Tomplait spent much of her labor in the shower. At one point she tried getting in bed and lying down, but that made her more uncomfortable. So, she went back to the shower. “If her bathroom had been larger, she would have had the baby in the bathtub,” McAllister said.
“It was not as scary as I thought it was going to be,” Tomplait said, “Once labor became very involved and intense, I wasn’t scared at all.”
After her own children were born in hospitals with plenty of medical intervention, McAllister knew she wanted to be involved in helping women find an alternative. She trained first as a doula, a labor assistant who helps a delivering woman in a hospital setting. Then she began studying to be a midwife and started nursing school, planning to earn a master’s degree. But after becoming disgruntled with the instruction she was receiving, McAllister dropped out of the program and concentrated on midwifery courses, which she completed two months later. She did her clinical work in Texas, then obtained the local and state board of health permits required to open her office. Mississippi does not require her to be licensed as a midwife.
“Our Legislature has not seen fit to address the licensing of midwives,” said Dr. Van Craig, head of the Mississippi State Board of Medical Licensure. “Neither the board of medical licensure nor the board of nursing wishes to address it. Midwives are required to register with the board of health if they have a center where a birth could take place, and they are required to refer complicated cases to a physician.
“Childbirth is not a simple procedure,” Craig continued. “Mothers need professional care, not just prenatally but also for the delivery. Problems can occur even in deliveries that seem routine. The (umbilical) cord can be wrapped around the baby’s neck, or there can be other cord complications. It’s not wise to trust somebody with no medical training.”

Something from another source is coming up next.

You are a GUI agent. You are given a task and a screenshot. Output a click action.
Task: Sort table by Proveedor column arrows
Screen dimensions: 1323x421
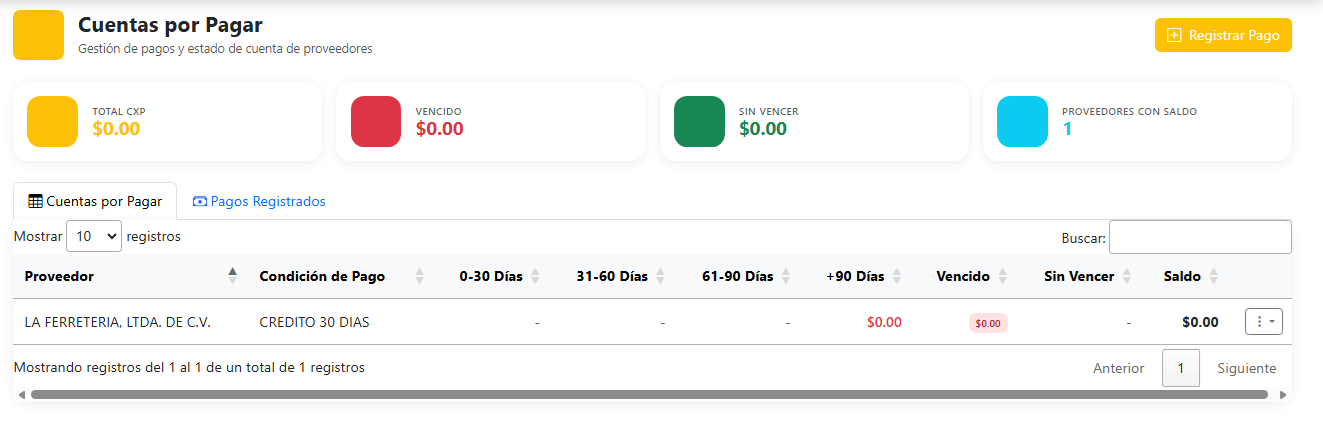point(233,276)
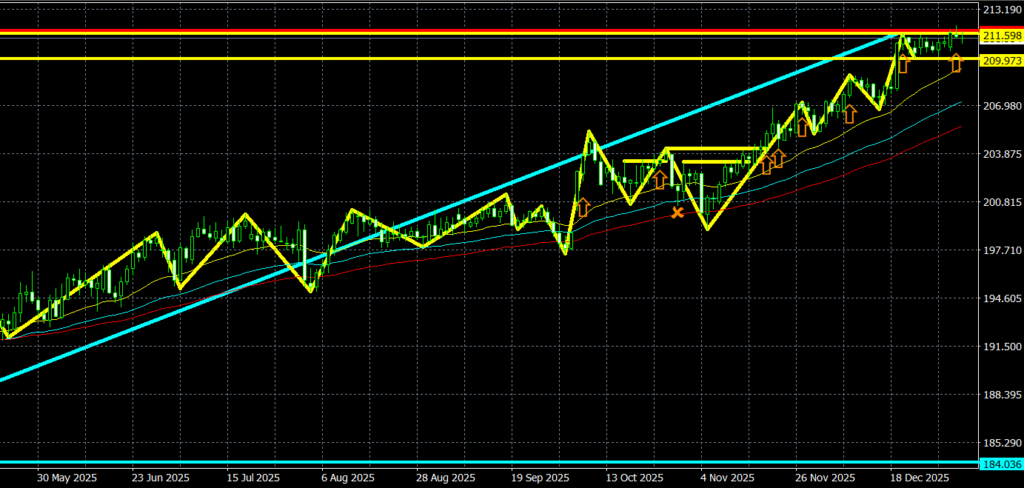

McAllister said she states up front for her clients that she is not a medical provider, does not have hospital privileges and cannot write prescriptions. She will not accept clients with potential complications, such as twins or maternal diabetes. She also will not attempt to deliver breech births, and will call for ambulance transfer of clients to a hospital if the mother’s blood pressure rises, the baby’s heart rate shows signs of fetal distress, if labor progresses too slowly or other birth emergencies occur. So far, she has not had to call for emergency transport.
Fairchild said, if a woman chooses home birth, the midwife should be trained in neonatal resuscitation, which McAllister is. Also, she said, a newborn exam is important as soon after birth as possible. The baby also needs a shot of vitamin K to prevent bleeding, as well as eye medication to prevent infection. Hospital neonatal exams routinely include a hearing screening for the baby, too, Fairchild said.
McAllister weighs and examines the newborn, applies antibiotics to the eyes unless the parents decline the medication and recommends a prompt visit to the pediatrician. She’s trained in newborn screening, but said most parents choose to have the pediatrician do the testing and the vitamin K injection during the child’s first doctor visit.
Tomplait’s daughter, Darbie Mae, now six weeks old, has had several pediatric checks already and is doing great, she said.
“The client makes an informed decision about what she wants,” McAllister said. “For a simple, healthy birth, where she has taken care of herself and made wise decisions, there is no reason she has to go to the hospital to have her baby.”
Medical insurance does not cover midwife services, McAllister said. Her fees are based on what services the client chooses, from $2,400 for midwife care backed by a physician to $3,800 for full and exclusive midwife care including lab and blood work.
Tomplait said she would “absolutely do it again. It was hands down better. You’re free to move around, work with your body, let gravity help. If you let it, your body just kinda takes over. It knows what to do.”